"Breathless": Fool and Cool

in 38th Rotterdam International Film Festival

by Firat Yücel

The genius of Breathless (Ddongpari), by director Yang-Ik Juni, lies in its ability to transform a rather melodramatic and over-calculated narrative into a study of the causes and consequences of violence with masterly acted scenes which do not seem calculated at all. The naturalism and ambiguity of Breathless’ vivid everyday life sequences contradict with its calculated and tidy storyline, as if the movie is aware of its own reductionist “cause and effect” equations. There lies the great dilemma but also the great beauty and profundity of Breathless: it builds a huge web of causes and effects, yet at the same time it never allows you to think just in terms of causality. It gives you an easy formulation on the causes of violence, and it gradually deprives you of this formulation with every passing second. For most of the movie, one has to see “the big picture” to understand its depth; with Breathless it’s rather the opposite: you have to forget about the big picture, and reckon its details. You have to let the subtleties rule over the mathematics of the narrative. At times it feels like watching an Old Boy-like revenge movie narrated with the more naturalistic sensibility of Oasis. Thinking in a Korean cinema context, Breathless stands in between these two films; borrowing the best qualities of them and blending them together to create a new and fresh sensibility.

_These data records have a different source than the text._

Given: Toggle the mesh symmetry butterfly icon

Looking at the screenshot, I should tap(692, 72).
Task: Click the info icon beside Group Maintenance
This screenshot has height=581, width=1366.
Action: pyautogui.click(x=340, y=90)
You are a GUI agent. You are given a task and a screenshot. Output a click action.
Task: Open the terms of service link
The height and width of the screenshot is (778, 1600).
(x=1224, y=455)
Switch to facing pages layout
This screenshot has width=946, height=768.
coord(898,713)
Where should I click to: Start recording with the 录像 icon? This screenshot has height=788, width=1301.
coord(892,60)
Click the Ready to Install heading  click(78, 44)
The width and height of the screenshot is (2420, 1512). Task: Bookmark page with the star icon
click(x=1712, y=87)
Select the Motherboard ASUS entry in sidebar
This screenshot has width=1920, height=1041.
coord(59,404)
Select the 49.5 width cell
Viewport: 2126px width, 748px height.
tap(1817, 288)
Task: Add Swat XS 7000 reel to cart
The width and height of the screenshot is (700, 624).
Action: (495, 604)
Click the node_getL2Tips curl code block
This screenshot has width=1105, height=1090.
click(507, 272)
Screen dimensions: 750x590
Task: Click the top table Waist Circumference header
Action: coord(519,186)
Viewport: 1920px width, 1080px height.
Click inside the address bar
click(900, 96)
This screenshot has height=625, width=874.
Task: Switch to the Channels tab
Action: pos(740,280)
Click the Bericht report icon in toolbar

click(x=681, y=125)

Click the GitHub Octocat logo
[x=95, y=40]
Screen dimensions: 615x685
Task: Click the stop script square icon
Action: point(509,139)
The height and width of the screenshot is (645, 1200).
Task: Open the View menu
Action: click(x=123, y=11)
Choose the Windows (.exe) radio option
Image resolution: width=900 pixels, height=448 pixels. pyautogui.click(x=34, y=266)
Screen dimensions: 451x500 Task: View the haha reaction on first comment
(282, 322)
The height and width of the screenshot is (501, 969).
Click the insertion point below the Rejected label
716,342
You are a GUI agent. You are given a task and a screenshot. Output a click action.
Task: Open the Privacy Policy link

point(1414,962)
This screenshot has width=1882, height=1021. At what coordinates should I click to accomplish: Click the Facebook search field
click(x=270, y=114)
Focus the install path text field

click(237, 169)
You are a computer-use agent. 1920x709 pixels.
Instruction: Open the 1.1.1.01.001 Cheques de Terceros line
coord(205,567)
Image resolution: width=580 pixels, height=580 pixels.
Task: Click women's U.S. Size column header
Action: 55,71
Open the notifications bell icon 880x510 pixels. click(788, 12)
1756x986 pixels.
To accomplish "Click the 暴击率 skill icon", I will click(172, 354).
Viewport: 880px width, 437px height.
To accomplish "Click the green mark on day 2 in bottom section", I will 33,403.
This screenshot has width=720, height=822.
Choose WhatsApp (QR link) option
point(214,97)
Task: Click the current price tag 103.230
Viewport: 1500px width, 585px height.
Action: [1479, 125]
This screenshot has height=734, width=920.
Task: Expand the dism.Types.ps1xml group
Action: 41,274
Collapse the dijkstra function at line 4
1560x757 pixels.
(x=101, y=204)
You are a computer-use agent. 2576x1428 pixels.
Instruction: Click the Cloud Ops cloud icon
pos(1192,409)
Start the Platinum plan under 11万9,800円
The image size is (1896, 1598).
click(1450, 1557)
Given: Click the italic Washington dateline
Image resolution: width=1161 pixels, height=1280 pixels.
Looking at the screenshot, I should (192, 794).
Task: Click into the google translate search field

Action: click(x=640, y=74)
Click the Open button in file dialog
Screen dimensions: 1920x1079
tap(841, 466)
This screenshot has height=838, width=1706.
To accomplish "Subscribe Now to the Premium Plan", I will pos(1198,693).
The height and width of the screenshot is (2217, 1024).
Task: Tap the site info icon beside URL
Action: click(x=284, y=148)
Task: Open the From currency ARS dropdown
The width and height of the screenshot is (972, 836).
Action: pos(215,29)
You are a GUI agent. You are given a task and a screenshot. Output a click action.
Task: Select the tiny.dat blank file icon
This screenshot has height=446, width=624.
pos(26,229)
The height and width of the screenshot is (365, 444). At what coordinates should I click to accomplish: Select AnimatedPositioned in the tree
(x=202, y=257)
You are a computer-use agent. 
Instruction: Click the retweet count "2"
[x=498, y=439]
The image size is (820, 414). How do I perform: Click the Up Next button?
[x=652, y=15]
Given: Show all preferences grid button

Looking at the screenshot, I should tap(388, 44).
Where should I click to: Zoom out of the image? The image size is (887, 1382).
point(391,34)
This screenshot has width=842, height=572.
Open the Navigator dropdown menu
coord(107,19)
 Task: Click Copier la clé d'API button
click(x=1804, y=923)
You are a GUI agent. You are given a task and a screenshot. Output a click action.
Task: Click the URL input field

In order to make the viewer identify with the ‘bad guy’, the movie needs to take the risk of conveying an over-naive, over-romantic and even unrealistic feeling, since every move of the movie may feel like a dishonest strategy to make the viewer sympathize with him/her. It either has to present its anti-hero sympathetic in certain ways or make him/her seem cool and charismatic. In the Coppola-Scorsese-Mann tradition of gangster movies, the mechanics of identification depend on the bad guys’ coolness. The viewer unconsciously adores the gangsters’ cold-blooded techniques and skills; feeling like a ‘wanna-be gangster’. And in the Hollywood tradition, it is rather the sympathetic qualities that makes the gangster identifiable; the viewer somehow knows that actually the gangster is ‘good hearted’, and waits for that moment in which he reveals the good in him/her. At first glance Breathless also feels as if it will employ the same identification mechanisms. Yet it gradually breaks away from both traditions. Even the first scene says a lot about this: A man is beating a woman. Then another man comes along (main character) and beats the beater. At that point the viewer may think like “OK, this is the hero”. Yet the scene continues and the man who beats the beater starts to beat the woman, blaming her for not fighting back. From a certain perspective this attitude of him may also be called heroic, cool or even wise. But it surely is violent, vulgar and even ridiculous. The viewer does not know if she/he is to laugh or get angry, to adore the guy or to degrade him.

In fact in Breathless there is a very thin line between coolness and foolishness. For most of the time, one would not even know if some character is cool or merely an idiot. That’s what makes it unique in terms of identification strategies. Breathless is not concerned with viewers who would humiliate its characters. It does not try to make its characters appealing by concealing their stupidity. That is to say, it does not avoid absurd moments to make itself more romantic. There’s even a hint of slapstick in certain scenes that reflect the dialogues between the main character and his sister’s son.

Humiliation, coolness, stupidity, charisma, social status, prestige, violence for revenge, violence for redemption… All these constantly exchange places throughout the movie. In fact it’s hard to imagine a more playful film about the interchangeability of these values and emotions, which also feels more naturalistic at the same time. That is both the reason why the film eventually doesn’t feel calculated and why its strategies to make the viewer to identify with the anti-hero doesn’t feel too far-fetched.